Encina's 1496 Cancionero is notable in Spanish literary history as the first major published collection of secular poetry by a living author; his close links with Nebrija's circle in Salamanca suggest that Encina himself may have supervised the edition.[16] In addition to the "Arte," it contains translations of Virgil's eclogues, considerable amounts of religious and secular poetry, and some of the earliest surviving dramatic texts in Spanish. The general prologue dedicates the entire book to the Catholic monarchs:

Dizen los antiguos y fabulosos poetas, que Prometeo, hijo de Japeto, acostumbrado a fabricar cuerpos umanos de barro, subió al cielo con ayuda y favor de Minerva y traxo de una rueda del sol un poco de fuego con que después introduzía vida y ánima en aquellos cuerpos. Y assí yo, desta manera, viéndome con favor del duque y duquesa de Alva, mis señores, subí a la gran altura de la contemplación de vuestras ecelencias por alcançr siquiera una centella de su resplandor, para poder, en mi muerta labor y de barro, introduzir espíritus vitales. (1.2)

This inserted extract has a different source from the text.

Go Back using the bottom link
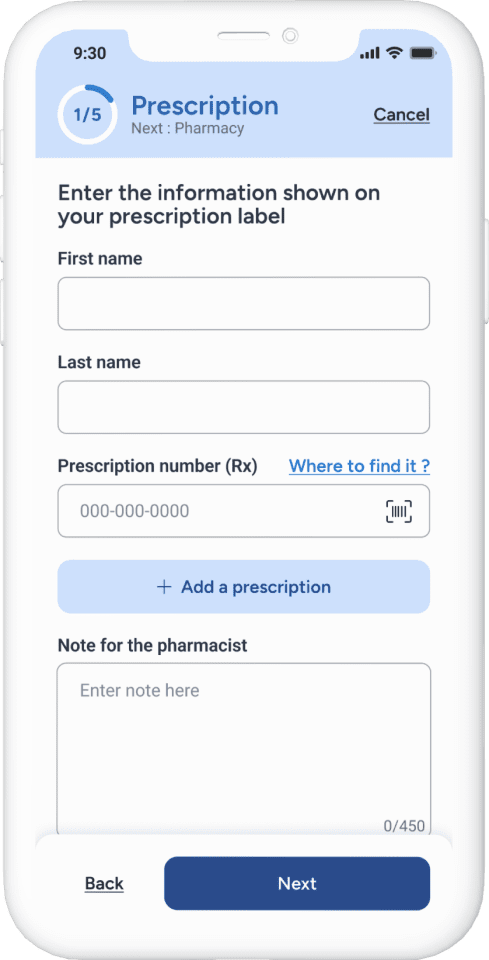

The ancient mythological poets say that Prometheus son of Iapetus, accustomed to making human bodies out of mud, rose to heaven with Minerva's help and took from the wheel of the sun some fire with which he gave life and soul to those bodies. And so I, in this way, seeing myself in favor with the duke and duchess of Alba, my lords, rose to the heights of contemplating your excellencies by reaching just a spark of your splendor, so as to introduce vital spirits into my dead labor of mud.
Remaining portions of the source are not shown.